Collection entries:

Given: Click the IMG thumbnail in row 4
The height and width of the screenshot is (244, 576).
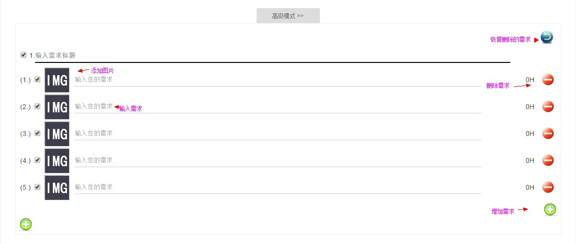Looking at the screenshot, I should (57, 160).
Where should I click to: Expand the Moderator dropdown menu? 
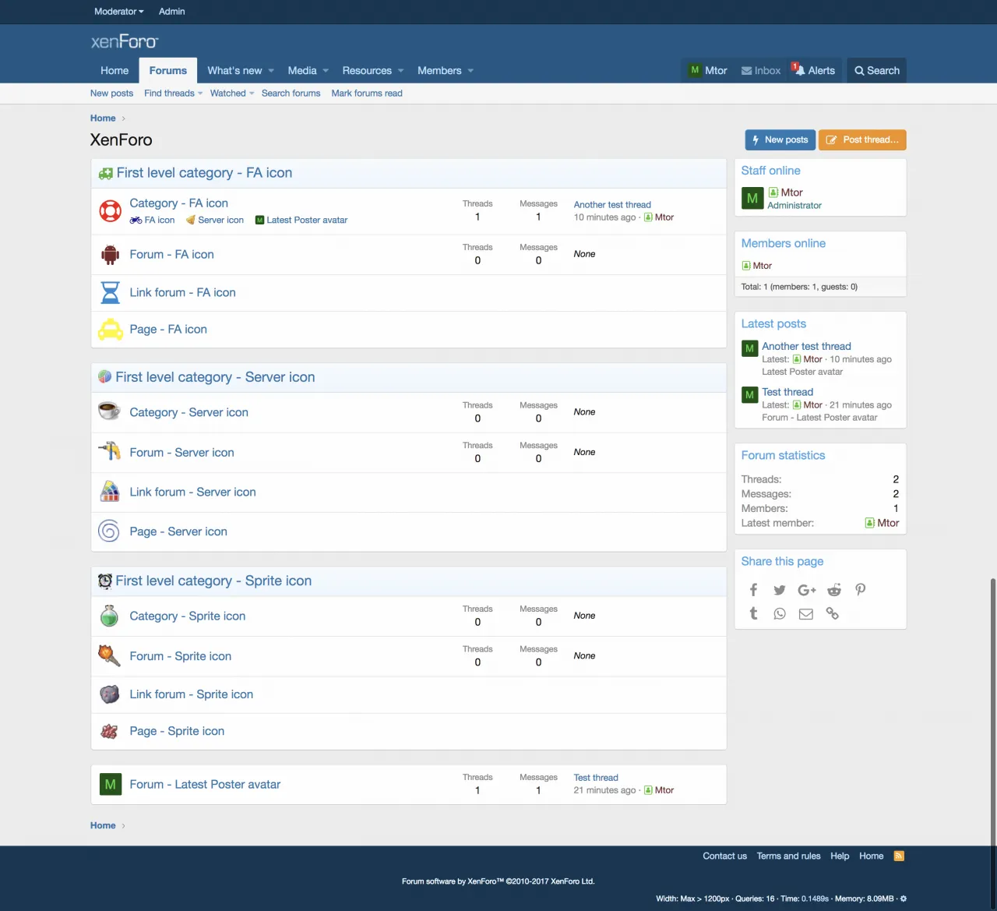tap(118, 12)
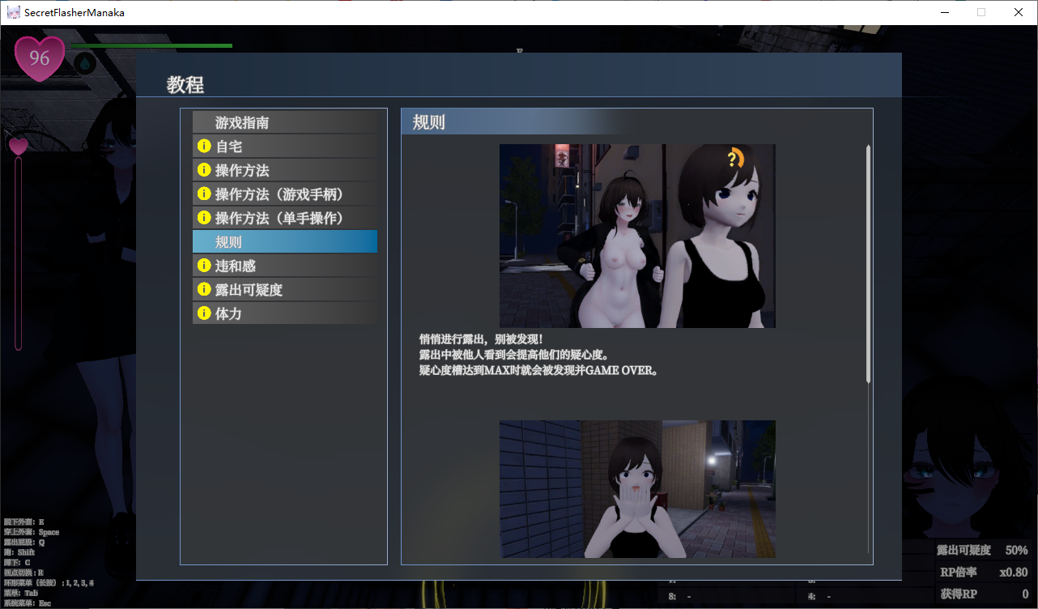The image size is (1038, 609).
Task: Click the info icon beside 体力
Action: pyautogui.click(x=204, y=313)
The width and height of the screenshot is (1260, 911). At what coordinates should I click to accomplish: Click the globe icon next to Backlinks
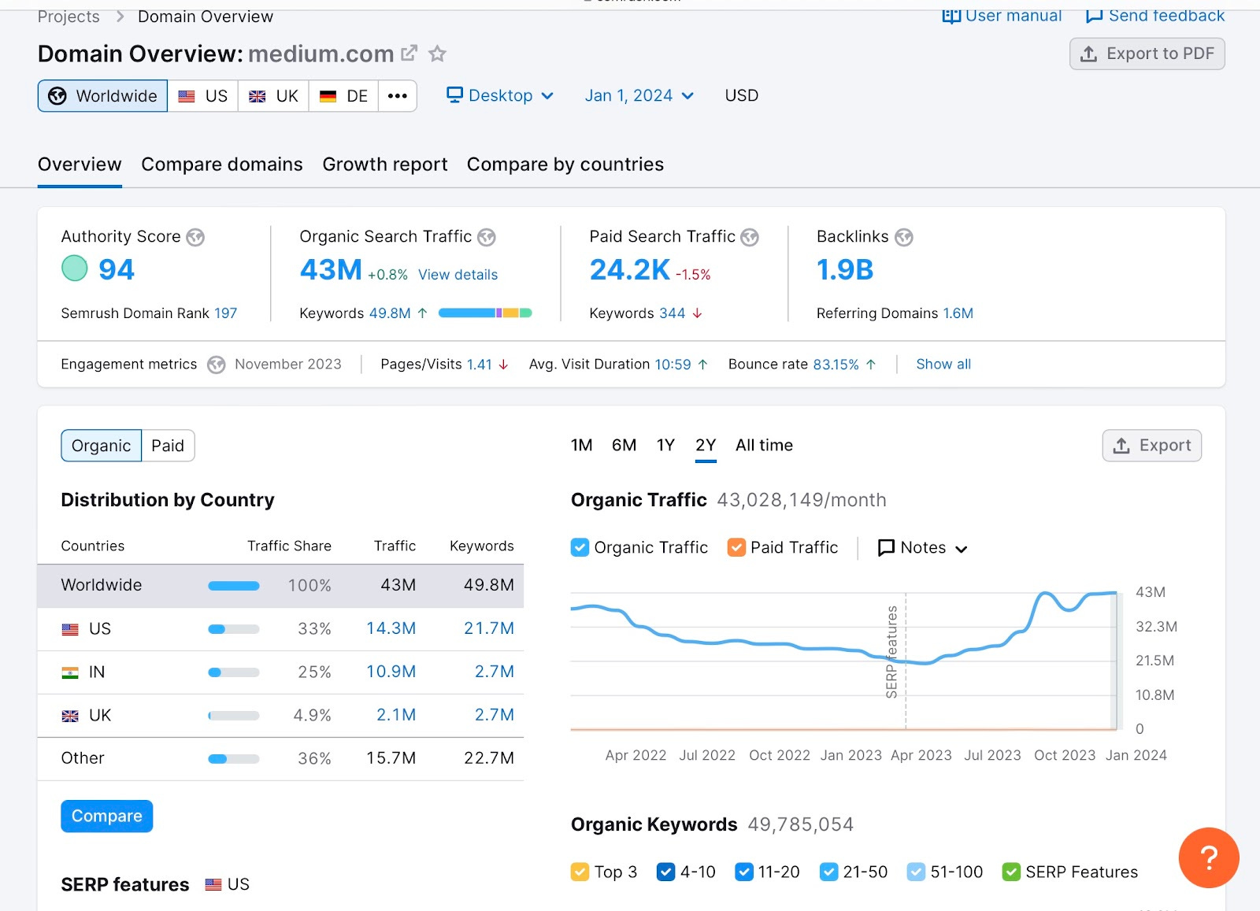coord(904,237)
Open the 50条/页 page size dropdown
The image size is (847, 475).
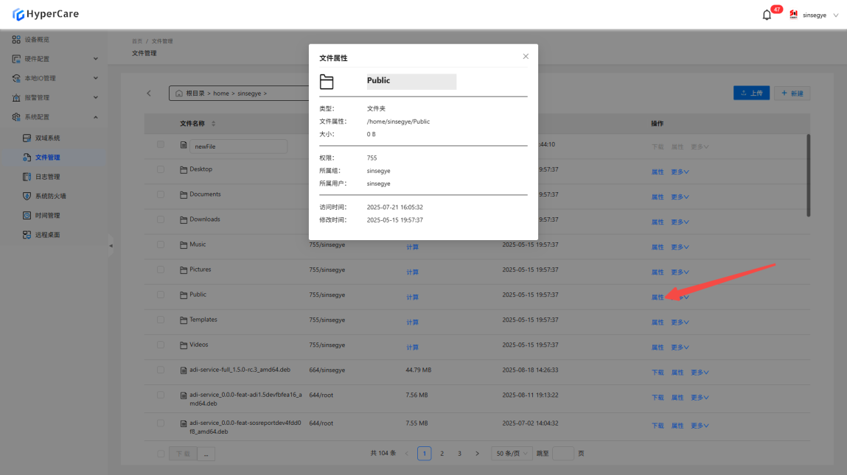[512, 454]
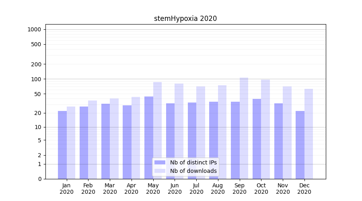The width and height of the screenshot is (362, 201).
Task: Click the Feb 2020 x-axis label
Action: coord(88,189)
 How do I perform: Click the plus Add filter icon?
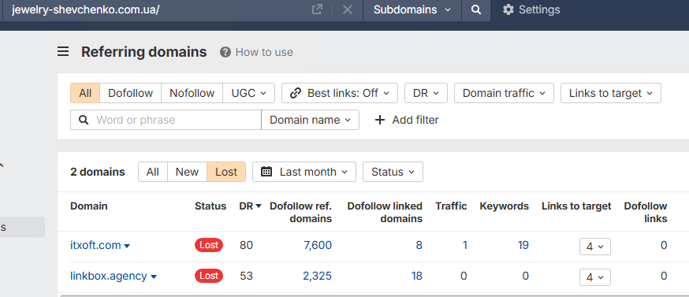[380, 120]
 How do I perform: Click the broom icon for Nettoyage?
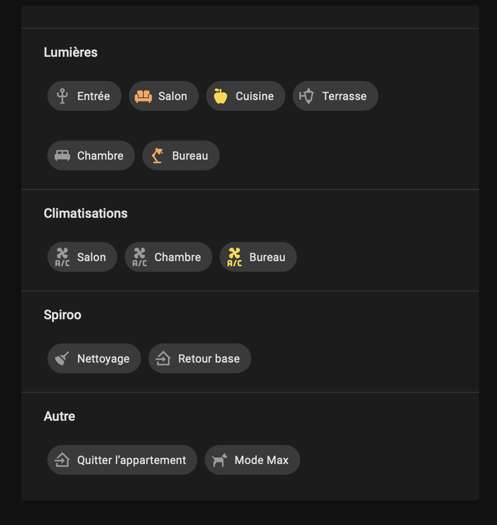[62, 358]
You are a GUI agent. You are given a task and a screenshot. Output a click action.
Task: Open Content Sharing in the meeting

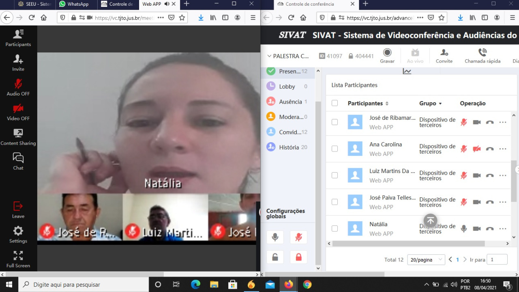point(18,137)
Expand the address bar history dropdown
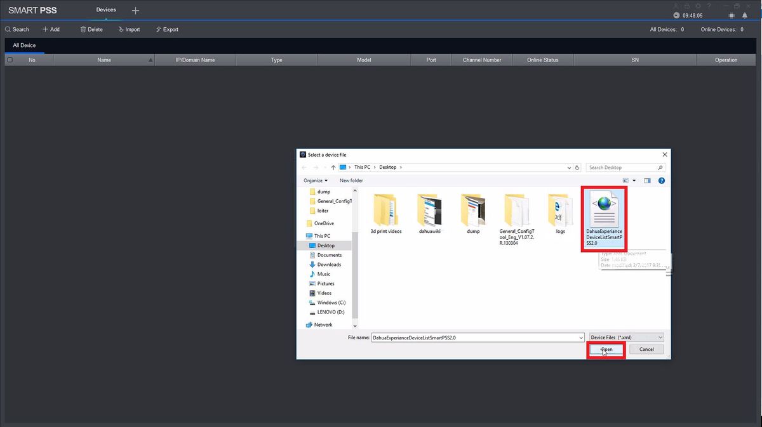Image resolution: width=762 pixels, height=427 pixels. [569, 168]
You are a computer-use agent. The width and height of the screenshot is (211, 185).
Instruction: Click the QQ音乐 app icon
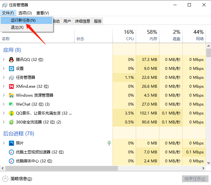(x=11, y=113)
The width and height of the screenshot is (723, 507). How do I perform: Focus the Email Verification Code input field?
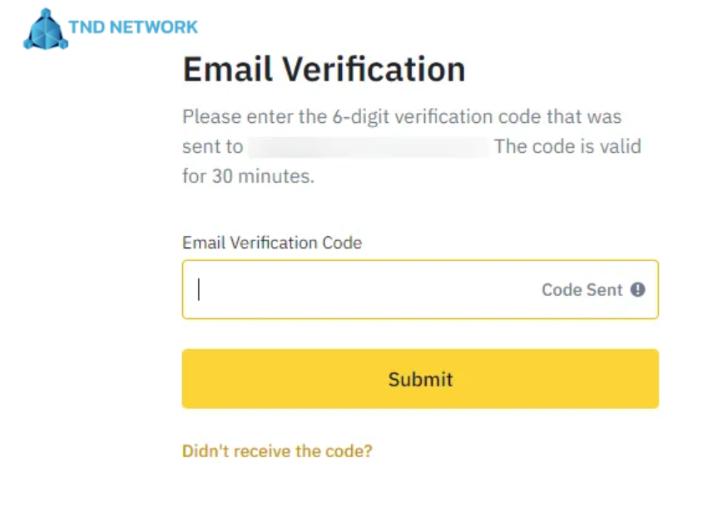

● What the task asks
Excluding all pictures, reproduce the records exactly as they appear above.

● Solution to the problem
Given: Click the IMG thumbnail in row 4
The height and width of the screenshot is (244, 576).
Looking at the screenshot, I should (57, 160).
Where should I click to: Expand the Moderator dropdown menu? 
tap(118, 12)
The image size is (1038, 609).
Task: Click the info icon beside 体力
Action: pyautogui.click(x=204, y=313)
The width and height of the screenshot is (1260, 911). At what coordinates should I click to accomplish: Click the globe icon next to Backlinks
coord(904,237)
Open the 50条/页 page size dropdown
The image size is (847, 475).
[512, 454]
The width and height of the screenshot is (362, 201).
Task: Click the Feb 2020 x-axis label
Action: coord(88,189)
 How do I perform: Click the plus Add filter icon?
[380, 120]
 How do I perform: Click the broom icon for Nettoyage?
[62, 358]
You are a GUI agent. You are given a task and a screenshot. Output a click action.
Task: Open Content Sharing in the meeting

point(18,137)
Expand the address bar history dropdown
Image resolution: width=762 pixels, height=427 pixels. [569, 168]
You are a computer-use agent. The width and height of the screenshot is (211, 185).
Instruction: Click the QQ音乐 app icon
(x=11, y=113)
The width and height of the screenshot is (723, 507). How do I perform: Focus the Email Verification Code input field?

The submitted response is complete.